An exact Markovian decoherence dynamics of two interacting harmonic oscillators coupled to a bosonic heat bath

Abstract: We present an exact analytical solution of the Hu-Paz-Zhang master equation in a precise Markovian limit for a system of two harmonically coupled harmonic oscillators interacting with a common thermal bath of harmonic oscillators. The thermal bath is initially considered to be at arbitrary temperatures and characterized by an Ohmic Lorentz-Drude spectral density. In the examined system, couplings between the two harmonic oscillators and the environment ensure a complete decoupling of the center-of-mass and relative degrees of freedom, resulting in undamped dynamics in the relative coordinate. The exact time evolution is used to analyze the system's entanglement dynamics, quantified through logarithmic negativity and quantum mutual information, while ensuring the positivity of the density operator to confirm the physical validity of the results.
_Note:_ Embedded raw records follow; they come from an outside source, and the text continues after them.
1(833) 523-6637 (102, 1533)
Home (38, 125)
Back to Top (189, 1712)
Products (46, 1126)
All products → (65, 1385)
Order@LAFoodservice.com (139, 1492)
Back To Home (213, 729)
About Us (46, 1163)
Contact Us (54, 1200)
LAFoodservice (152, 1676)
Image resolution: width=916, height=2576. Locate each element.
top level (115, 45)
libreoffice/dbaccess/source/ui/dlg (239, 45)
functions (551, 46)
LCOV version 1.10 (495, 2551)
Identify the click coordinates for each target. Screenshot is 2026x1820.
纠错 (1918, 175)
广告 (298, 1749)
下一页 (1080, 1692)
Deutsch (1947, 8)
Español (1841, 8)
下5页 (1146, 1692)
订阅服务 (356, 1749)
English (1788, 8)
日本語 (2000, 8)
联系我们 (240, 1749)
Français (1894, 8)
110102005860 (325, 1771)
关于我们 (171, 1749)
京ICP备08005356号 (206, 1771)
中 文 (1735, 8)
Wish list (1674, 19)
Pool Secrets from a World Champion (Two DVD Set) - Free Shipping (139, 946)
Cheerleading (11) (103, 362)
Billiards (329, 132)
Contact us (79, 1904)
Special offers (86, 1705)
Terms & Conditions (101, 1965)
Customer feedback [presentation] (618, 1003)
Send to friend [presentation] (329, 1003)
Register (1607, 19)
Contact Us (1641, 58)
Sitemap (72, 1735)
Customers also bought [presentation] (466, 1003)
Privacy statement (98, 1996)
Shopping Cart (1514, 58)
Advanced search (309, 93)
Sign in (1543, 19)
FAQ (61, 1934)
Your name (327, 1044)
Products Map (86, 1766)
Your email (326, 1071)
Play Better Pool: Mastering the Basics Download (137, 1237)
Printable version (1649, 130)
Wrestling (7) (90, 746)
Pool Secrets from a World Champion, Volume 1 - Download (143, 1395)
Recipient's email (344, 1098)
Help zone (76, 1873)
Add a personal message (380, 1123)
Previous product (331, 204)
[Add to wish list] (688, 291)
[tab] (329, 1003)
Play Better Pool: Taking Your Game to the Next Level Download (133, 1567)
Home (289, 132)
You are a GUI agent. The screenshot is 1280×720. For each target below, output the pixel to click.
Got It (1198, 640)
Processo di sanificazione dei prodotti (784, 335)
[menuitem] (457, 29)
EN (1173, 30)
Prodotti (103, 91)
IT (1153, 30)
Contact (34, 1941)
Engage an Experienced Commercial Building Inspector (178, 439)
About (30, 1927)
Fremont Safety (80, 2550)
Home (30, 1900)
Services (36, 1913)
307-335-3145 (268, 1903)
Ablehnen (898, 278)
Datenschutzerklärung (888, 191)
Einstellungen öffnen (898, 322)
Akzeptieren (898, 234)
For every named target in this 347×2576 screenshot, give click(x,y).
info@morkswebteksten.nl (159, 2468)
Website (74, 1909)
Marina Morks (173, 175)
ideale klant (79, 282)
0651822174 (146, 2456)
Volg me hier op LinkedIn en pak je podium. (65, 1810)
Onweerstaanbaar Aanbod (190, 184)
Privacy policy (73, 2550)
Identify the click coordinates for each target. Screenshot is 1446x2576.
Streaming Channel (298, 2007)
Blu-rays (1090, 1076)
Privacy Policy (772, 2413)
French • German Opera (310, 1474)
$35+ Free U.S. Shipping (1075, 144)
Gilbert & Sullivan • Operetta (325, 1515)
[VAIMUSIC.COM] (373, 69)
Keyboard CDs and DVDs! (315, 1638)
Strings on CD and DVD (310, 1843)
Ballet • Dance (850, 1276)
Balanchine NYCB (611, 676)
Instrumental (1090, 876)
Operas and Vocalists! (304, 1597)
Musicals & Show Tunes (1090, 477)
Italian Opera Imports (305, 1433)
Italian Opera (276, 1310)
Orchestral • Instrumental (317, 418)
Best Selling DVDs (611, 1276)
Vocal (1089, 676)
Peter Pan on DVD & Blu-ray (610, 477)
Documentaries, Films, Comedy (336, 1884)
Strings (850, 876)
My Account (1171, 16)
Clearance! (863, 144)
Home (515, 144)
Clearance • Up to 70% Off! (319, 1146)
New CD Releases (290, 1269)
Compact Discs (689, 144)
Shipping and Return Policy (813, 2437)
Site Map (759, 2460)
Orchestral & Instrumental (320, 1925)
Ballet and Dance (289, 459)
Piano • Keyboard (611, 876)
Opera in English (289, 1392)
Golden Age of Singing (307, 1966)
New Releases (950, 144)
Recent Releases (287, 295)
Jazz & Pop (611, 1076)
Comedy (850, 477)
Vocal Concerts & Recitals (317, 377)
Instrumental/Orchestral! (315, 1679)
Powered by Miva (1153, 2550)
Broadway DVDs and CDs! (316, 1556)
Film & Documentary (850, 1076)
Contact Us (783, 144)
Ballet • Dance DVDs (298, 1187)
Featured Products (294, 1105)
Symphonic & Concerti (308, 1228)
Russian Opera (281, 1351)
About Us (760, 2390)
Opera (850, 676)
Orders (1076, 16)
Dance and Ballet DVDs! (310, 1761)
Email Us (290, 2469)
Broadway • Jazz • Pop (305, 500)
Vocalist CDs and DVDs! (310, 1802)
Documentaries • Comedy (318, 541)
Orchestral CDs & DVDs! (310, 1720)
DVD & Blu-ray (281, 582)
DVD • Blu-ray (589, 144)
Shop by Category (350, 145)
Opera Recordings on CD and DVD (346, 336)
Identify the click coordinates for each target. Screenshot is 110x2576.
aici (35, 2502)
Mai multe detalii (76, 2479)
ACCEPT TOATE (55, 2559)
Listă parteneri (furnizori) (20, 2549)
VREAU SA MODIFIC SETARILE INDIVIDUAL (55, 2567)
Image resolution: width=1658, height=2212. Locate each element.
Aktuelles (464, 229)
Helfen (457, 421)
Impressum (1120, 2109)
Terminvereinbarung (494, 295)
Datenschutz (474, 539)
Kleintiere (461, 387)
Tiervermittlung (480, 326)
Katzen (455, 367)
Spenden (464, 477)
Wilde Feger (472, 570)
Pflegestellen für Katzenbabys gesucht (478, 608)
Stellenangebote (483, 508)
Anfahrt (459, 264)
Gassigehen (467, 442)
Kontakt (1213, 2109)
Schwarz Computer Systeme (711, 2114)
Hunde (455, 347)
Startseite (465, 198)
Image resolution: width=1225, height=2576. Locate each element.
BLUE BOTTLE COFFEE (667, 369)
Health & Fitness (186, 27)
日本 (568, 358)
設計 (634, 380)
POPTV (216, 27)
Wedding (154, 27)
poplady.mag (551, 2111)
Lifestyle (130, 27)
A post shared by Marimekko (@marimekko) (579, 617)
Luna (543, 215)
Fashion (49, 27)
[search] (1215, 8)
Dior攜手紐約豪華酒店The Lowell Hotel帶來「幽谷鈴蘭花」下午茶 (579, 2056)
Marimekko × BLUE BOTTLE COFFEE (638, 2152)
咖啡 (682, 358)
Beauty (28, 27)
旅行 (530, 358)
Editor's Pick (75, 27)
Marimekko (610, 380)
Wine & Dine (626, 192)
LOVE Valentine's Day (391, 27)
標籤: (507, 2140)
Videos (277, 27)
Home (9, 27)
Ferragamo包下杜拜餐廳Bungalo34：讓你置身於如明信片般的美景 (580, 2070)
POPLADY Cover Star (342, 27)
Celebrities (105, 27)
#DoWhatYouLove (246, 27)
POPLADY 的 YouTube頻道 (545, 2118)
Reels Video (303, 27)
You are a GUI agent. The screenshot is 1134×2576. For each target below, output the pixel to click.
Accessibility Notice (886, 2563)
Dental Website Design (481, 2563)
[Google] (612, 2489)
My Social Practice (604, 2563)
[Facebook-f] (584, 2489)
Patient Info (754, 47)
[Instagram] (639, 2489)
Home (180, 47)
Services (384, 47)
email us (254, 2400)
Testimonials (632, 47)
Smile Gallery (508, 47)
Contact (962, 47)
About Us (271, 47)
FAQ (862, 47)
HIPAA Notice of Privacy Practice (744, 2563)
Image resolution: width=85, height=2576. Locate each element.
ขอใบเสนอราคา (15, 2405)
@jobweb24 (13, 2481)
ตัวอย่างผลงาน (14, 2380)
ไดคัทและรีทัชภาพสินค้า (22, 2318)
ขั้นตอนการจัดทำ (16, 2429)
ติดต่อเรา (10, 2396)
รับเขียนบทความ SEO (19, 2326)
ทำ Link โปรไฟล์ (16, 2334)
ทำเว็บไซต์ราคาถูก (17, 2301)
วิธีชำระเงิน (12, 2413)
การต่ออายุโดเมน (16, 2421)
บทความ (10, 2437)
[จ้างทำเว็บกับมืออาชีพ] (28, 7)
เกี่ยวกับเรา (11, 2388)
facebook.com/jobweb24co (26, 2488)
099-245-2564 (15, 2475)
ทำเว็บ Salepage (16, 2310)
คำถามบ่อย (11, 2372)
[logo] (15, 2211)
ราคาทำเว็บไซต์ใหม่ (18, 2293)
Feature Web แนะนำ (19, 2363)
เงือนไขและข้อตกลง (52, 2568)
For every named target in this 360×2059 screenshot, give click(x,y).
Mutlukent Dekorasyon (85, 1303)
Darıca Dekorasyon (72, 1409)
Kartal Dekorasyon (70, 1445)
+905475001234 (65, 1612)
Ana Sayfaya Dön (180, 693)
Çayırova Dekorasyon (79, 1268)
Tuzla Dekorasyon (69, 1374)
We demonstrate that, under certain parameter regimes and initial conditions, the asymptotic dynamics can give rise to periodic entanglement-disentanglement behavior. Furthermore, numerical simulations reveal that for negative values of the direct coupling between the oscillators, which are sufficiently close to a critical lower bound beyond which the system becomes unstable, the system can maintain entanglement across a broad temperature range and for arbitrarily long durations.